> [Problem to solve]: Through the line that contains "Given: Open the 設定 settings link for 薬品種別名", return the data below exactly, starting at its first line; leave the rest out.

> [Dataset content]:
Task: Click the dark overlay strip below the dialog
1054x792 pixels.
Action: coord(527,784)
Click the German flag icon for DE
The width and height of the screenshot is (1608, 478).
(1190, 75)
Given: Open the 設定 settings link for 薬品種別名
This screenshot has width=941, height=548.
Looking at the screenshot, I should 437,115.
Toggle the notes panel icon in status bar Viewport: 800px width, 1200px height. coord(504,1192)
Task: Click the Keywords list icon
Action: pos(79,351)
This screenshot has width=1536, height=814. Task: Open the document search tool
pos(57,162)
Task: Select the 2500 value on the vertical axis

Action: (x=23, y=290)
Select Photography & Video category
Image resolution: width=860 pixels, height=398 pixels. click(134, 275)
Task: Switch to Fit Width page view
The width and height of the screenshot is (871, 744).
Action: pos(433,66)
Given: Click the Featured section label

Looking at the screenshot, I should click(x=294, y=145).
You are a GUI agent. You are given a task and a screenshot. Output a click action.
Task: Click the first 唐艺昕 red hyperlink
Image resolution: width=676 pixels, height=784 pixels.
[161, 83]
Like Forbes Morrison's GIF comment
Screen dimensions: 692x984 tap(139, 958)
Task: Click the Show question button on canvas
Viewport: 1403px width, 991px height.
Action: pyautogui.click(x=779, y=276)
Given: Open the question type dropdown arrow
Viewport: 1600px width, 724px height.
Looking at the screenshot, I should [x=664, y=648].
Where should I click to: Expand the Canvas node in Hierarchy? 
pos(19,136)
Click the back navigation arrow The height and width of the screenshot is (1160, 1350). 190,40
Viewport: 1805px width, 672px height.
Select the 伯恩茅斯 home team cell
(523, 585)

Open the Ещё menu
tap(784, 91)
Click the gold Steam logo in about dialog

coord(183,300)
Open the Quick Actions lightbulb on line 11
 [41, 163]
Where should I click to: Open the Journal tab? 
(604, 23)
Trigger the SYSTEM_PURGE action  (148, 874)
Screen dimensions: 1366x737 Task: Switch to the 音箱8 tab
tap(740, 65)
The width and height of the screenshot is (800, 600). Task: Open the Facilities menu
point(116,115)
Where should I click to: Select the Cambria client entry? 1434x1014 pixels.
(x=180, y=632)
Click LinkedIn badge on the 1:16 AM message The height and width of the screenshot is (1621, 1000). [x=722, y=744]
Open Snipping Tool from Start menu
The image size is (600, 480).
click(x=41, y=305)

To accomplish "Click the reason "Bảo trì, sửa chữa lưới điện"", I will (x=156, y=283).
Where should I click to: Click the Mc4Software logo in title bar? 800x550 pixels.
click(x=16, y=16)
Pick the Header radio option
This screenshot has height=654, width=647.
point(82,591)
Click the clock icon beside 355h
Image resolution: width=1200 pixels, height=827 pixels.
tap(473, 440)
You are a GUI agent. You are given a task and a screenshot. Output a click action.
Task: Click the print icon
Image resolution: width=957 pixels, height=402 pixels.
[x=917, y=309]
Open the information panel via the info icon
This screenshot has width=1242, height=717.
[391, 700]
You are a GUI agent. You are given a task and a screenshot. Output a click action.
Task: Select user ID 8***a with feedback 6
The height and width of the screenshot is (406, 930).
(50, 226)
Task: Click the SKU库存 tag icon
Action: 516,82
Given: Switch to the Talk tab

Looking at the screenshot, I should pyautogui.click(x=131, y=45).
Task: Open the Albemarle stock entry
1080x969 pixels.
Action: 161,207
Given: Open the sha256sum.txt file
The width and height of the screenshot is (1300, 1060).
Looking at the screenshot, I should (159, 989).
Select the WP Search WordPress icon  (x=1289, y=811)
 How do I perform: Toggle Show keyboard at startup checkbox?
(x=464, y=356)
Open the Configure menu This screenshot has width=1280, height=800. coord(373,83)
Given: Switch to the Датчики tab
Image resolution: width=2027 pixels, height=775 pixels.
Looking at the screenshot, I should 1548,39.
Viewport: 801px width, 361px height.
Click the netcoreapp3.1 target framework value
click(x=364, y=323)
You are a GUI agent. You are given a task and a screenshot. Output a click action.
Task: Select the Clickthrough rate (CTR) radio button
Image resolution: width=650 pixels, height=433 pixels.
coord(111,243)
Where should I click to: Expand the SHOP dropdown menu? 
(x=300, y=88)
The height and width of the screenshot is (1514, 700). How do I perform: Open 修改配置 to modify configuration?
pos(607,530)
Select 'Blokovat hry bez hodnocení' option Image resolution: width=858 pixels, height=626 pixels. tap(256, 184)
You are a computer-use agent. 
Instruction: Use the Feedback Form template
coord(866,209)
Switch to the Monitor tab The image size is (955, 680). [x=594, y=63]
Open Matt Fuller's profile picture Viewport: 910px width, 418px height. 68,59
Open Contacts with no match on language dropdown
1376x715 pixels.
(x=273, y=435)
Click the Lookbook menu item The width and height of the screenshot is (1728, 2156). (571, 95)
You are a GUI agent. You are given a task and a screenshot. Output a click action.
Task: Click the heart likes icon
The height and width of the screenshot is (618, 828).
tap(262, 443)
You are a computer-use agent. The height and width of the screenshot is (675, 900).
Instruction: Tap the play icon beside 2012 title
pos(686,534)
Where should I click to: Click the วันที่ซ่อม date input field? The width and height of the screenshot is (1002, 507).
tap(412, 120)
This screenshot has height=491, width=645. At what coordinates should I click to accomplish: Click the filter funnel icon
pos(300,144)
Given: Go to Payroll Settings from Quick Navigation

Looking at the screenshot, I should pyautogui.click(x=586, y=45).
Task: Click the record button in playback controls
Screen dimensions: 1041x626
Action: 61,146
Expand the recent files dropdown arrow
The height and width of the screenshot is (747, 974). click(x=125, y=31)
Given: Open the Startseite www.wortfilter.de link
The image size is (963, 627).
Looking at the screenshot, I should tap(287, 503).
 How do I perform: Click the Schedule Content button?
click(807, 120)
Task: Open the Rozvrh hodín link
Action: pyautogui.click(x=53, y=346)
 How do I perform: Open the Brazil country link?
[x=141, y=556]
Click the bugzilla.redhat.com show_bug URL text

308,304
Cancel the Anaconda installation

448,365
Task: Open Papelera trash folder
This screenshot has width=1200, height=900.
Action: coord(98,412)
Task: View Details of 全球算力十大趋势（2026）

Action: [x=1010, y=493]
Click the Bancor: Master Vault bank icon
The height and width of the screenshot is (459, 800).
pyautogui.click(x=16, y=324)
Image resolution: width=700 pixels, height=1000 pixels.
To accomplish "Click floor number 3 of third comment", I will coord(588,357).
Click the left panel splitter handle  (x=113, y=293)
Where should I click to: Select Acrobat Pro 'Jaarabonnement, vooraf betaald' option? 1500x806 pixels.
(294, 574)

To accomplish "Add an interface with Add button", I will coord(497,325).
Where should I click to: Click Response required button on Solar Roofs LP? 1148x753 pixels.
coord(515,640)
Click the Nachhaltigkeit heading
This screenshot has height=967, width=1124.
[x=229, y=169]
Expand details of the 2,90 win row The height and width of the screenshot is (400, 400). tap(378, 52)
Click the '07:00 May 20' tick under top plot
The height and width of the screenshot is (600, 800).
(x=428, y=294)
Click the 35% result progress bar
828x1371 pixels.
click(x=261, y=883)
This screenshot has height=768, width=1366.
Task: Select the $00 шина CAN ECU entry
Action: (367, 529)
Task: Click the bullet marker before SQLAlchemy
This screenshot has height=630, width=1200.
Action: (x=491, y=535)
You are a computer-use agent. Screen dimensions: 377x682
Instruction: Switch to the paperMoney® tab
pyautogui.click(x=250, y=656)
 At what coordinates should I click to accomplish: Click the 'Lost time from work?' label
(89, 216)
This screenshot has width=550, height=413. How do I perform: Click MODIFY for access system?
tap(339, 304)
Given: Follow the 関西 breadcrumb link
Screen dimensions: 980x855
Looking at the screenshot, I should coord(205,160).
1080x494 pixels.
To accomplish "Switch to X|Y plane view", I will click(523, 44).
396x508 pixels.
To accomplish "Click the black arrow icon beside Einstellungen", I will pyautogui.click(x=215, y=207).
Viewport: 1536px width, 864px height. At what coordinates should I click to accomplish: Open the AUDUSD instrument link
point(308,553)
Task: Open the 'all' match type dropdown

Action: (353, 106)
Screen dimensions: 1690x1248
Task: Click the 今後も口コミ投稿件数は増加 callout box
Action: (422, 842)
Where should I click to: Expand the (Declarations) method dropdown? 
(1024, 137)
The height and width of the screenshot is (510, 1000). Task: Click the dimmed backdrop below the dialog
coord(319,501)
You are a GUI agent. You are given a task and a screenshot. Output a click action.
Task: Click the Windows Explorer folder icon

> [Finished task]:
Task: Click the dark overlay strip below the dialog
1054x792 pixels.
Action: coord(527,784)
Click the German flag icon for DE
The width and height of the screenshot is (1608, 478).
(1190, 75)
Given: Open the 設定 settings link for 薬品種別名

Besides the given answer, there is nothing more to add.